A default set Ln (n = number) is defined in the file LABEL_moloc. This
file is found in Moloc's 'dat' directory. (By default Moloc looks for files,
the name of which start with 'LABEL', e.g. 'LABEL_my'.)
This file also exemplifies the expected format:
- a list of labels with associated bond orders
- a list of pairs of extensions which can be joined
An example library with some 500 templates up to 10 atoms (DB10.mab)
can be found in Moloc's 'dat' directory. It was derived from DrugBank's
'Small Molecules Structures' file (see link below).
Matching proceeds as follows:
- Enter the template matching menue (lib/m).
- Specify template library (option 'l')
in a new menu. (Old-style just asks for Moloc entries.)
- Specify matching parameters (option 'm'). The parameter f (final
template list) governs the appearence of the results.
- Specify geometry target (option 'g').
- Options 't' and 'v' are optional and concern target pharmacophore
and collision check, respectively.
- With option 's' a substituent molecule (mtx_sb, see above) can be
specified which is required if the f-parameter is set to 2.
This molecules must consist of the substituents up to and including
the attachment atom at the template.
- Option 'd' (do it) starts the search after program has asked for
the template libraries to be searched and for a name (e.g.'m') for the
resulting reoriented (and substituted) templates.
- The remaining options serve to prepare the geometry target.
Examination of Resuts
- Enter Moloc's browse utility (lib/b) and specify the library 'm'
for examination.
- Within option '.' visibility (activity) of all entries not in the
library to be browsed through can be affected. In our case the original
templates can be set to invisible, while the protein should be set in
the active state. This is useful in order to be able to perform energy
evaluations for the identification of possible conflicts of the newly
inserted templates with protein atoms.

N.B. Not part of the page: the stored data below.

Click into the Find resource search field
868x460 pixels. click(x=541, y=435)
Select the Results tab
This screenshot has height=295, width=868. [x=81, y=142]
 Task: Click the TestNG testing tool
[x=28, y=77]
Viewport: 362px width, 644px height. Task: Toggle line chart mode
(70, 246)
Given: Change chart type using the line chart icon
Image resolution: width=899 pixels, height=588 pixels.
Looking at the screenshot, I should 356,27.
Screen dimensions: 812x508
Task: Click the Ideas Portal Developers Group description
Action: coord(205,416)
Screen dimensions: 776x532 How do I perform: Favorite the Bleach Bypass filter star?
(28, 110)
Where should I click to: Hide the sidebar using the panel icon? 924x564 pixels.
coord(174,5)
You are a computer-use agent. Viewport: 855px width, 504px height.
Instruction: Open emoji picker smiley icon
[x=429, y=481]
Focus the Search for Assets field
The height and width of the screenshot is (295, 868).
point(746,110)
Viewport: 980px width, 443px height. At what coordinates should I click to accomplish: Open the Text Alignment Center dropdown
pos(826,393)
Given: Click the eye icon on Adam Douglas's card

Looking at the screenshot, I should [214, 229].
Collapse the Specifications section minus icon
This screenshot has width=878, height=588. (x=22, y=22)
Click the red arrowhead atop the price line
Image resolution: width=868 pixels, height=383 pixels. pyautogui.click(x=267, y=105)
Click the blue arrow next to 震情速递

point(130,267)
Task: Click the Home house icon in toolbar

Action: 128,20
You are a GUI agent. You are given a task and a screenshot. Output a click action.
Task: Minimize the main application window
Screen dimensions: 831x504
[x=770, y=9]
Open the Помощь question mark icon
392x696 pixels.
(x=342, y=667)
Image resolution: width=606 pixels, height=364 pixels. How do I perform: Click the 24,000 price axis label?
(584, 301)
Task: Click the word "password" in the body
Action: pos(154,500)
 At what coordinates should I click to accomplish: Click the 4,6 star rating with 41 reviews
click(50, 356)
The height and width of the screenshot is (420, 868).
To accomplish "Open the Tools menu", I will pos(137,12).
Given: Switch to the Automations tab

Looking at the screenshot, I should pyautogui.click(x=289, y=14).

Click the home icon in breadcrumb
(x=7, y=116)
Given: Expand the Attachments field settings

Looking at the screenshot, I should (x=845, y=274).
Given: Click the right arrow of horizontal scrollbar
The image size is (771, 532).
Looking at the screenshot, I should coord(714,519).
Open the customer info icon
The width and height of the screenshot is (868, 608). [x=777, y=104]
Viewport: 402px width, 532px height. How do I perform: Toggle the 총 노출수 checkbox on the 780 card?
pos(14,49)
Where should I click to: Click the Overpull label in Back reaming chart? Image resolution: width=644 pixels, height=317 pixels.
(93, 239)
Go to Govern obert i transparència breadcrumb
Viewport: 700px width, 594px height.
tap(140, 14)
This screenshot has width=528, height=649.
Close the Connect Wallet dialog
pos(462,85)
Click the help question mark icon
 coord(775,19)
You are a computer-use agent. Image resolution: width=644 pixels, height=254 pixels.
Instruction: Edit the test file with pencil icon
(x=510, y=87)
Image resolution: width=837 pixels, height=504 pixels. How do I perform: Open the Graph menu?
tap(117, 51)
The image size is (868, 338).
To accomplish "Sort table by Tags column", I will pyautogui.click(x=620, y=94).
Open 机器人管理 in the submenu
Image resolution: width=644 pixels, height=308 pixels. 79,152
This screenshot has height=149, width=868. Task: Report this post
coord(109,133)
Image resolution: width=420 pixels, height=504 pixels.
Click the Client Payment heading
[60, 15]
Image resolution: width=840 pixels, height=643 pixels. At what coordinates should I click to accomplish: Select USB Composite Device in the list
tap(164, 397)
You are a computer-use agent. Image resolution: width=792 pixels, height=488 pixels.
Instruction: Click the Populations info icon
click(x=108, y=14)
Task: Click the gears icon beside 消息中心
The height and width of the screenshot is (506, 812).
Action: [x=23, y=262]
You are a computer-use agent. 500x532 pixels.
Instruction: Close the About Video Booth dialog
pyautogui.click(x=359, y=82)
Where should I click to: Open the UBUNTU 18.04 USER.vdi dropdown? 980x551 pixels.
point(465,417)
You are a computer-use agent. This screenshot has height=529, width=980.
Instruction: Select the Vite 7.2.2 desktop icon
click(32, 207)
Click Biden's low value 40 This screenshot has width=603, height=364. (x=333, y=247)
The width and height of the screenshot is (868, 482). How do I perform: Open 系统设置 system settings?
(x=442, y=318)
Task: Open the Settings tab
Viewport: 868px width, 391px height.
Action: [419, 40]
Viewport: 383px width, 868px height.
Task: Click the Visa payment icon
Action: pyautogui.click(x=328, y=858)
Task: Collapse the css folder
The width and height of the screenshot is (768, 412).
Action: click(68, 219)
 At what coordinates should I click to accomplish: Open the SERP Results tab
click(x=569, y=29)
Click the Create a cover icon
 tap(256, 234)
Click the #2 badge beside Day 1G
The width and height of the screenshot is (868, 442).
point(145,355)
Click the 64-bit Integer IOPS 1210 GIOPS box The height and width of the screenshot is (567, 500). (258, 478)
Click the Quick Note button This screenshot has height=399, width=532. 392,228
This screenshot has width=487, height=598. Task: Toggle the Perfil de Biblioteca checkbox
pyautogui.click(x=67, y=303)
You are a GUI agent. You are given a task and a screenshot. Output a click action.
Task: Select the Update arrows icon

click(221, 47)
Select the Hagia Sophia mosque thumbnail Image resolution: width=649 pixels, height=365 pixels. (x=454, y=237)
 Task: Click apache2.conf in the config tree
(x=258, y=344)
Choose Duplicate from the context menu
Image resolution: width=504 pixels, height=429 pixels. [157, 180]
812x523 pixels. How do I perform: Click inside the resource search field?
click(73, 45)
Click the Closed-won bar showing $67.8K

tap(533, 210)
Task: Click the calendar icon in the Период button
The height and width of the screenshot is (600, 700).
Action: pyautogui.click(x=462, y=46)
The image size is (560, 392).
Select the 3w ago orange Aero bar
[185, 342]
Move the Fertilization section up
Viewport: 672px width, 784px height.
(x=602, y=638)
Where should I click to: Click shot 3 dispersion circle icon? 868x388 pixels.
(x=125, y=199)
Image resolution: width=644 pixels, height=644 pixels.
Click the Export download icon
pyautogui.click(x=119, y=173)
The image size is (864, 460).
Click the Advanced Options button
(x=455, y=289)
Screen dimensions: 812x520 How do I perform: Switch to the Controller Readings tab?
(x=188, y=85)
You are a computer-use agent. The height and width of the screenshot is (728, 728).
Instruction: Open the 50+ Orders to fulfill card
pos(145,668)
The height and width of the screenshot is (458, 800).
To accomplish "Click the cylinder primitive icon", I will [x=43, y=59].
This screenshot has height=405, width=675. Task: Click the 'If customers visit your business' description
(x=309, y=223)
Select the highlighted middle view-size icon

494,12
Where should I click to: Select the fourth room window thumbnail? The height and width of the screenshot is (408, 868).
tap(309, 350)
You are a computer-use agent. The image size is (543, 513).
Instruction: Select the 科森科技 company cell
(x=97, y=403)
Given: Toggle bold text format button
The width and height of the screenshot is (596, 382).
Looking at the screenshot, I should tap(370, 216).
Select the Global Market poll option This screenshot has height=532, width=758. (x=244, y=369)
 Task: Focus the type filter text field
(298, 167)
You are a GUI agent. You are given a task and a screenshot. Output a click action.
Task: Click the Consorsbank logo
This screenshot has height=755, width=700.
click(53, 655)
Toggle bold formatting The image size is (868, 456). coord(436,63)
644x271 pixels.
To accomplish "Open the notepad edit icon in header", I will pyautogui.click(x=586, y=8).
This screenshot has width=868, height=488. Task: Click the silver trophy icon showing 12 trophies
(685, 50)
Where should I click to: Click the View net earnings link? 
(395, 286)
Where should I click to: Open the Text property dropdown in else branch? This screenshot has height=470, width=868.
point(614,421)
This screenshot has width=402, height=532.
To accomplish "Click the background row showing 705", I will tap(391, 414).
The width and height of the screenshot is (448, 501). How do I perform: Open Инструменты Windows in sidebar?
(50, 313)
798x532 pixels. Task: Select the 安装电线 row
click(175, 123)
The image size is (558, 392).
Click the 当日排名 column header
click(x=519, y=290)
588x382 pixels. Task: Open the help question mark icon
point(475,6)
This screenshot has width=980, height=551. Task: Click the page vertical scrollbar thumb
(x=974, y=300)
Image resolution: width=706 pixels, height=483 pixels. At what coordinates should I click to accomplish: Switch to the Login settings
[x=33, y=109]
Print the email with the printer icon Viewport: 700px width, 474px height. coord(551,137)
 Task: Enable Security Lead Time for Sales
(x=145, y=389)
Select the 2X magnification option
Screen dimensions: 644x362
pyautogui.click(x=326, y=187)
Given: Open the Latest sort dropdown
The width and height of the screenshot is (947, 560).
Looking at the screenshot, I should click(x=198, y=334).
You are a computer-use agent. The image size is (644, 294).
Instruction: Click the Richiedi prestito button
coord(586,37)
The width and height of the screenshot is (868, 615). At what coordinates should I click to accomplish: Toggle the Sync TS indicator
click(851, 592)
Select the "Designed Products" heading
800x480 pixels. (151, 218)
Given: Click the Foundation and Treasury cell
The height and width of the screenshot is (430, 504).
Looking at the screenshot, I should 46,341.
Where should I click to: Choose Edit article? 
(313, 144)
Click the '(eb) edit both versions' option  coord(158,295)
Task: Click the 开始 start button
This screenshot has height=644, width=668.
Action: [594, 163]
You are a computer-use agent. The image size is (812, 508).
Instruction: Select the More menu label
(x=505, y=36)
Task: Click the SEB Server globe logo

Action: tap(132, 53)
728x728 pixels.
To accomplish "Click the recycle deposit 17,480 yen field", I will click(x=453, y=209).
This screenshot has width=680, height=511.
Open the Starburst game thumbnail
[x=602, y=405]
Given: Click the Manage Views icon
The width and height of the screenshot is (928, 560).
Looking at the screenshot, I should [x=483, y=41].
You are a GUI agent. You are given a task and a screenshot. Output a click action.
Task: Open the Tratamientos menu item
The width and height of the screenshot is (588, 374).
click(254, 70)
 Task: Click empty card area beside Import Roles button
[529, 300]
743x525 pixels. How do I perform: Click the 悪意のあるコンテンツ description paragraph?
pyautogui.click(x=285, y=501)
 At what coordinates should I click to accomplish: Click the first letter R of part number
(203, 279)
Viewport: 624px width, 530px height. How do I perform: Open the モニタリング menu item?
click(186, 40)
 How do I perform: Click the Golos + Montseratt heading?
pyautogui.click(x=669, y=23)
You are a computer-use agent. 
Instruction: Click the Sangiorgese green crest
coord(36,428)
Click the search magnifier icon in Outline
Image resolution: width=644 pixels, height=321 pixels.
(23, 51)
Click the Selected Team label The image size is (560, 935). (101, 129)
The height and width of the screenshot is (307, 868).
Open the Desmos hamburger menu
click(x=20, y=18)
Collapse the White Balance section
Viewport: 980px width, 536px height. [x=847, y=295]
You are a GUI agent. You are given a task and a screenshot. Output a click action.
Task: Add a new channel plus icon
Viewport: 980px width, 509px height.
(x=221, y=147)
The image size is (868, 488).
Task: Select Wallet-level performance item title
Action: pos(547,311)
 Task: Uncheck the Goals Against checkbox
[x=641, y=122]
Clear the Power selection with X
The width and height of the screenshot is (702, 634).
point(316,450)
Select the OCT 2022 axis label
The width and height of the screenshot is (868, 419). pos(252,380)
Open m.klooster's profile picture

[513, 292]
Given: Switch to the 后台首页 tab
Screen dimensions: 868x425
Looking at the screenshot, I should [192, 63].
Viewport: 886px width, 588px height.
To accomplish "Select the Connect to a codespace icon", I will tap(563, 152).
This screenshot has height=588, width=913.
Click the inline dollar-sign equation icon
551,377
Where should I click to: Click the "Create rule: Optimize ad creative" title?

Furthermore, the pharmacophore
entry, mtx, and, or the substityent entry, mtx_sb, may be set visible
in order to allow to judge the geometrical quality of the substitution.
- The list of proposed substitutions can now be scanned through
forwards (option 'n') or backwards (option 'Shift n').
- Option 'e' allows to examine energies of the currently examined
entry in the context of the protein (when set active).
- Option 'o' generates a duplicate which can then be optimized within
the protein. For this option the protein should be set to fixed the first
time round. Otherwise it will also change its coordinates.